Recent forecasts and market developments indicate that the exchange rate for the Hong Kong Dollar (HKD) against the Chinese yuan (CNY) is under noticeable pressure. As of early December 2025, the HKD is trading near 90-day lows at approximately 0.9048 CNY, which is about 0.9% under its three-month average. This reflects a stable range fluctuation, with the currency having traded within a 1.5% bandwidth.
The HKD's trajectory has been significantly influenced by recent interest rate adjustments from the Hong Kong Monetary Authority (HKMA). In late October, the HKMA reduced its base interest rate by 25 basis points to 4.25%, aligning its policy with the U.S. Federal Reserve's similar actions. This decision aims to stimulate the local economy but has contributed to increasing the interest rate differential between the HKD and other currencies, particularly the CNY. Analysts note that such differentials can foster carry trade activities, impacting the strength of the HKD.
Furthermore, the HKMA has been active in the foreign exchange market, implementing interventions to support the HKD as it approached the weak end of its trading band against the USD. State intervention has included purchasing billions of HKD to stabilize its value, reflecting ongoing efforts to maintain the currency peg amid rising capital inflows and changing interest rate landscapes.
On the other hand, the CNY's outlook remains bolstered by actions from the People’s Bank of China (PBOC) to prevent sharp fluctuations in the yuan's value. Major state-owned banks have been buying U.S. dollars to mitigate appreciation pressures on the CNY, which has recently seen significant gains against the USD. This strategic approach aims to enhance the yuan's stability amidst a cautious economic backdrop dominated by weakness in China's real estate sector.

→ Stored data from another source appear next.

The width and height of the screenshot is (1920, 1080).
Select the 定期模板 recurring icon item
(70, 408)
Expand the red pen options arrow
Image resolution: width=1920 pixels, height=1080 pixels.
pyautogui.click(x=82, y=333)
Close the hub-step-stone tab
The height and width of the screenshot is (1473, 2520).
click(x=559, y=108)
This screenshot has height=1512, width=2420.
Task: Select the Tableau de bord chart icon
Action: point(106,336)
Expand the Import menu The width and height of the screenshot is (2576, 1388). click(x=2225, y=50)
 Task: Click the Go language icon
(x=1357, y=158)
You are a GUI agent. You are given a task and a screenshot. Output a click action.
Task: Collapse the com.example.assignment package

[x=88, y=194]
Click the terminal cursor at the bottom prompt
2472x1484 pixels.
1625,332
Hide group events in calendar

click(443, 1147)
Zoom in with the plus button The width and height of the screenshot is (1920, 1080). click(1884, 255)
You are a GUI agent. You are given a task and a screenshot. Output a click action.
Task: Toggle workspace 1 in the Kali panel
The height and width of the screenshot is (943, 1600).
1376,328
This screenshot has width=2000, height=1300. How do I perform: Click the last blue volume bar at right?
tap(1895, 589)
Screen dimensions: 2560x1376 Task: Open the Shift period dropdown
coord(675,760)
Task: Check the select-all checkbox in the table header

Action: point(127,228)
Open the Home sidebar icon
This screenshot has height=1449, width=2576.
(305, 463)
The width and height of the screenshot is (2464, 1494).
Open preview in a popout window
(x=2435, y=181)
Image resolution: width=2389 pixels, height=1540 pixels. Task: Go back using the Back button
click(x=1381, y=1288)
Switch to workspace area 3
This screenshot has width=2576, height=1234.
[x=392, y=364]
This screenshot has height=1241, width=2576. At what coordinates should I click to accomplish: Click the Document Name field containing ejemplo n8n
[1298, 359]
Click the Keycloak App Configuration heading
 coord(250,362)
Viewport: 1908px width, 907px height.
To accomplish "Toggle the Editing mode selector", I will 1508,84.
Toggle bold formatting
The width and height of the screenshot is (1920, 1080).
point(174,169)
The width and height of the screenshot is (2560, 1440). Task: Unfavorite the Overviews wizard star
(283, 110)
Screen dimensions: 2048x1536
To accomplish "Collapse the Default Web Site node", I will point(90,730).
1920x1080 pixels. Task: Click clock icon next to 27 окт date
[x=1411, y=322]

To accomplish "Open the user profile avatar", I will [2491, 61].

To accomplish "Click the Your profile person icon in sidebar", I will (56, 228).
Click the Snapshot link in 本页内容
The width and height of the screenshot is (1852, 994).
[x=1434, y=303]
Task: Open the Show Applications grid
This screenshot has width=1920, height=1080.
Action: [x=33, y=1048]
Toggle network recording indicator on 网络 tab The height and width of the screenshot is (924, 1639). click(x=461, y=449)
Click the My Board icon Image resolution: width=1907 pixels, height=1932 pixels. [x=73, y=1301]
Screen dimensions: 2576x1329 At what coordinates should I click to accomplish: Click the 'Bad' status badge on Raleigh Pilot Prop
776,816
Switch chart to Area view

Global investment firms forecast that the yuan could strengthen beyond the key 7 per dollar threshold in 2026, driven by favorable trade relations and narrowing yield differentials. This sentiment is further supported by stimulus measures and government efforts to bolster domestic demand, which might counteract potential depreciation pressures on the CNY.
As the currency markets evolve, the interplay between the HKD and CNY underscores the complexities facing traders. The current forecasts suggest further monitoring of interest rate movements, intervention strategies, and broader economic recovery signals in both regions will be crucial for stakeholders looking to navigate international transactions effectively.